Pages

Rabu, 22 Juni 2011

orang indonesia tak mau donor mata karena tabu

Di Indonesia jumlah orang yang mau mewasiatkan matanya untuk didonorkan setelah meninggal sangatlah sedikit. Padahal donor mata sangat dibutuhkan bagi orang yang mengalami kebutaan kornea. Tabu menjadi alasan orang tak mau jadi donor mata.

"Kebutaan kornea beda dengan buta yang lain. Ini disebabkan oleh trauma, kecelakaan, infeksi atau akibat lupa melepas lensa kontak saat tidur," jelas Dr. dr. Tjahjono Darminto Gondhowiardjo, Sp.M, anggota baru Akademi Ilmu Pengetahuan Indonesia (AIPI) saat kuliah innaugurasi 'Menguak 'Jendela Hati' Sebagai Embrio Proses Berpikir Manusia' di RSCM, Jakarta, Rabu (22/6/2011).

Menurut Dr Tjahjono, kebutaan kornea hanya bisa diatasi dengan cangkok atau transplantasi kornea dari orang yang mau mendonorkan matanya.

Sekarang donor mata diperoleh dari orang yang bersedia mewasiatkan matanya untuk didonorkan saat meninggal kelak.

"Tapi jumlah orang yang mau jadi pendonor mata setelah meninggal sangatlah sedikit. Padahal mata tersebut menjadi besar manfaatnya bagi orang hidup yang membutuhkannya," ujar Dr Tjahjono.

Kendalanya, lanjut Dr Tjahjono, pertama karena ketidakpedulian dan kedua tabu.

"Banyak orang menganggap bahwa donor mata itu tidak boleh karena mata diminta pertanggungjawabannya di akhirat. Mereka takut kalau nanti matanya dipakai untuk hal-hal yang jahat. Padahal mata dan penglihatan adalah hal yang beda," jelas Dr Tjahjono.

Di Jakarta, data dari Bank Mata Indonesia mencatat baru ada sekitar 20.000 orang yang mendaftar menjadi pendonor mata, sedangkan di luar Jakarta jumlahnya tidak sampai 5.000 orang.

Dan sayangnya, menurut Dr Tjahjono, orang yang mau jadi pendonor mata mendaftar pada usia yang relatif muda. Hal ini akhirnya menyebabkan jumlah pendonor mata di Indonesia tidak bertambah, karena mata didonorkan saat orang sudah meninggal.
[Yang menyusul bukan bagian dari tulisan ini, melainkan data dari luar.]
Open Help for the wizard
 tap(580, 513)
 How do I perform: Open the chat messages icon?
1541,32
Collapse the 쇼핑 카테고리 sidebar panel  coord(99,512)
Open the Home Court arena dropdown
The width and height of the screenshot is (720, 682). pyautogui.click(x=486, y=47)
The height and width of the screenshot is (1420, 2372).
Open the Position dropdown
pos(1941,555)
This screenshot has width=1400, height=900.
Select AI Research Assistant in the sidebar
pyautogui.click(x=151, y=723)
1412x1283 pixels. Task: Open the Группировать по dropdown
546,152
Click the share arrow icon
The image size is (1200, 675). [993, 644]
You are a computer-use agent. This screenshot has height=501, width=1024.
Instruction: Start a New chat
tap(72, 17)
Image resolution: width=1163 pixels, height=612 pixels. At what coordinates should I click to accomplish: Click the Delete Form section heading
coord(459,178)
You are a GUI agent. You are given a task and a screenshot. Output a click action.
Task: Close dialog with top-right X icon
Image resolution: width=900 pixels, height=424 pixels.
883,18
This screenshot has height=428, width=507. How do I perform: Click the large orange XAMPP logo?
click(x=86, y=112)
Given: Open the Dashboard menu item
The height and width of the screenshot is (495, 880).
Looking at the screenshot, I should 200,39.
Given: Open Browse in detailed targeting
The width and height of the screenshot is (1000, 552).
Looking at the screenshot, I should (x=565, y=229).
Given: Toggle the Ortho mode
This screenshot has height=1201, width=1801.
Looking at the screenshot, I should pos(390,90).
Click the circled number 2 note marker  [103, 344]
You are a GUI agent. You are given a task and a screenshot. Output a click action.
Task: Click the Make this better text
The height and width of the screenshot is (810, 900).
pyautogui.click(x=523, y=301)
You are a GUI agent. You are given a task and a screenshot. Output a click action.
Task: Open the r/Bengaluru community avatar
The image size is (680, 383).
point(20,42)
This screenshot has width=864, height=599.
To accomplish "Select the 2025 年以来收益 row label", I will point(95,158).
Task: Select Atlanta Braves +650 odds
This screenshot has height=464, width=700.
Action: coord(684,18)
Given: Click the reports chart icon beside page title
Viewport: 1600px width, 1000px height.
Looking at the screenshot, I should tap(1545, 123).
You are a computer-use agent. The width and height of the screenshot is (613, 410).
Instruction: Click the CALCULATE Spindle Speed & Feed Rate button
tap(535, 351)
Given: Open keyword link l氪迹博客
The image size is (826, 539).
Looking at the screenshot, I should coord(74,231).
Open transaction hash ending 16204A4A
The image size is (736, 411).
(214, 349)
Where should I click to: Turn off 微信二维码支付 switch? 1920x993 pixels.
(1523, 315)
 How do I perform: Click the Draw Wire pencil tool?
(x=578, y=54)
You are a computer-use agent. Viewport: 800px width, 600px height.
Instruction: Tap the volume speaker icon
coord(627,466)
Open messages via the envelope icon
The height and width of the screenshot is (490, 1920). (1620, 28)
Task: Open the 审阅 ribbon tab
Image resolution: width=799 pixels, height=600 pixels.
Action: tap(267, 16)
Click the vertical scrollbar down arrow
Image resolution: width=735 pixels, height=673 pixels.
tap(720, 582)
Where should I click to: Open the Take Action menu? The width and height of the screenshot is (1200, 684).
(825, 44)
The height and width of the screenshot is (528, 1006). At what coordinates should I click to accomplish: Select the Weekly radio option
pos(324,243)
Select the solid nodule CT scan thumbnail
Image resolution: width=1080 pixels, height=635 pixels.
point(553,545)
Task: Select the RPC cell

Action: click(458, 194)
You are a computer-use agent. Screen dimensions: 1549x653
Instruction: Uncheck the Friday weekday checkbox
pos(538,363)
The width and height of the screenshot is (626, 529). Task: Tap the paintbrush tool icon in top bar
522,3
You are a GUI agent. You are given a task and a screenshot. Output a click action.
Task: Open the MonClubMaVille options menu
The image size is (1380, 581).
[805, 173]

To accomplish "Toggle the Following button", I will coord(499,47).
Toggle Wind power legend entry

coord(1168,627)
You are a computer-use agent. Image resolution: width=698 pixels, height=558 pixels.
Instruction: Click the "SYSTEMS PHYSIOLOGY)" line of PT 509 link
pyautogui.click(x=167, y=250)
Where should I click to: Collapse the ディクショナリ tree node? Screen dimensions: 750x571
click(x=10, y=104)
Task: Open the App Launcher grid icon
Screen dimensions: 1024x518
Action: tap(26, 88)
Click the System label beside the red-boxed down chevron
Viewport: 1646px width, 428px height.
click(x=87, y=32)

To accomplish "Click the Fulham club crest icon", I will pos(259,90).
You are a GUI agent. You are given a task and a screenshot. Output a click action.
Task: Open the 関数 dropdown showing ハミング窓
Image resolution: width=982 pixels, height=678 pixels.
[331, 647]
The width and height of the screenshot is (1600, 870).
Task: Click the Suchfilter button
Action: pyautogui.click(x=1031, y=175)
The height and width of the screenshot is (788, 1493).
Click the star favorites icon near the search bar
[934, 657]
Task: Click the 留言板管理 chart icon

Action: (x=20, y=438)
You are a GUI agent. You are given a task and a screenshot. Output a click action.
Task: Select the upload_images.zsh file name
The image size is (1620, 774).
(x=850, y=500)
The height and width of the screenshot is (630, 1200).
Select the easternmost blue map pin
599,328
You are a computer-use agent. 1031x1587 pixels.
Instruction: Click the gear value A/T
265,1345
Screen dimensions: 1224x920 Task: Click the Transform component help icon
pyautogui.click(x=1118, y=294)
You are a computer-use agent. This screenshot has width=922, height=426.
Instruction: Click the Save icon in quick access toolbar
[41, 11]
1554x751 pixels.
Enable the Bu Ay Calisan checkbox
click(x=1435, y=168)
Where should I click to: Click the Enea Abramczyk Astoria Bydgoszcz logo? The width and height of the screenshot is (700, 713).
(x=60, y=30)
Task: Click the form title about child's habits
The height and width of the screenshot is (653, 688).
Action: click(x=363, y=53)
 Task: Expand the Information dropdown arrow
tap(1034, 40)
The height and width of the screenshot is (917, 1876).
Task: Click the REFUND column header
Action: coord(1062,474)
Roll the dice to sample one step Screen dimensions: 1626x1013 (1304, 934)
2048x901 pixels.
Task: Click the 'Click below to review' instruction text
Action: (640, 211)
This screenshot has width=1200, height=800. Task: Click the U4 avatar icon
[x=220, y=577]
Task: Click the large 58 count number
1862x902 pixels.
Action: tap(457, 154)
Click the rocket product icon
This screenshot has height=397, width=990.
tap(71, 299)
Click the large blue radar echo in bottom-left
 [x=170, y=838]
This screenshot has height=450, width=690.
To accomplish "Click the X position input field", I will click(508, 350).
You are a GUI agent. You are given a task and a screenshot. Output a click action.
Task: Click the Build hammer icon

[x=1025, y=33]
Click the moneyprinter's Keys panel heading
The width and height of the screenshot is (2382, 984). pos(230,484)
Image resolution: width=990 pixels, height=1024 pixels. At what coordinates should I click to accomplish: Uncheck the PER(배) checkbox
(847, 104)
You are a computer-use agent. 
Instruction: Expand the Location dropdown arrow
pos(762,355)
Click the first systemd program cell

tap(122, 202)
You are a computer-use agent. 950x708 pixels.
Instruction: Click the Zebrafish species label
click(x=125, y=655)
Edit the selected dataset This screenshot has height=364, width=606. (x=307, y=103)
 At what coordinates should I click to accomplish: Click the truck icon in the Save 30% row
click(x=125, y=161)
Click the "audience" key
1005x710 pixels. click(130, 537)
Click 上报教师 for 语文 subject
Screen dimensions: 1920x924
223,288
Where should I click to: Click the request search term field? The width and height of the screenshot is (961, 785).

Dr Tjahjono juga menyebutkan bahwa hanya ada 2 sampai 3 populasi yang rutin menjadi donor. Sedangkan di luar kelompok itu sangat sedikit. Akhirnya Indonesia bergantung pada donor dari luar negeri.

"Meski secara medis kualitas mata yang didonorkan dari luar negeri baik, tapi setelah sampai disini sudah masuk ambang batas kadaluarsa. Maka kita membutuhkan donor dari dalam negeri," papar Dr Tjahjono.

Jumlah calon donor yang terdaftar di Bank Mata Indonesia relatif sangat rendah apabila dibandingkan dengan jumlah penduduk Indonesia, begitu pula jumlah kornea donor lokal bila dibandingkan jumlah kornea donor yang berasal dari Srilangka, India, Belanda maupun Amerika Serikat.

Jika menilik negara lain, pemerintah Singapura pada tahun 2010 mengalokasikan anggaran sebesar S$5.000.000 untuk lebih mengembangkan kualitas Bank Mata. Pemerintah Singapura juga telah menerapkan peraturan bahwa setiap orang yang meninggal adalah calon donor kecuali membuat pernyataan menolak menjadi donor.

Filipina pada tahun 1995 justru melakukan amandemen Undang-undang Donasi Organ. Perubahan itu antara lain memberikan mandat atas nama hukum kepada dokter yang merawat, direktur RS atau petugas yang ditunjuk, untuk mengizinkan pengambilan kornea jenazah kasus-kasus kecelakaan dan medico-ilegal yang meninggal atau jenazah berada di RS, apabila tidak ada keluarga dalam tempo 12 jam (yang awalnya 48 jam).

Lalu bagaimana dengan Indonesia? Jika Anda berminat untuk menjadi donor mata setelah meninggal kelak, Anda bisa mendaftarkan diri di Bank Mata Indonesia. Untuk Jakarta bisa di bagian mata RSCM dan RS Mata Aini.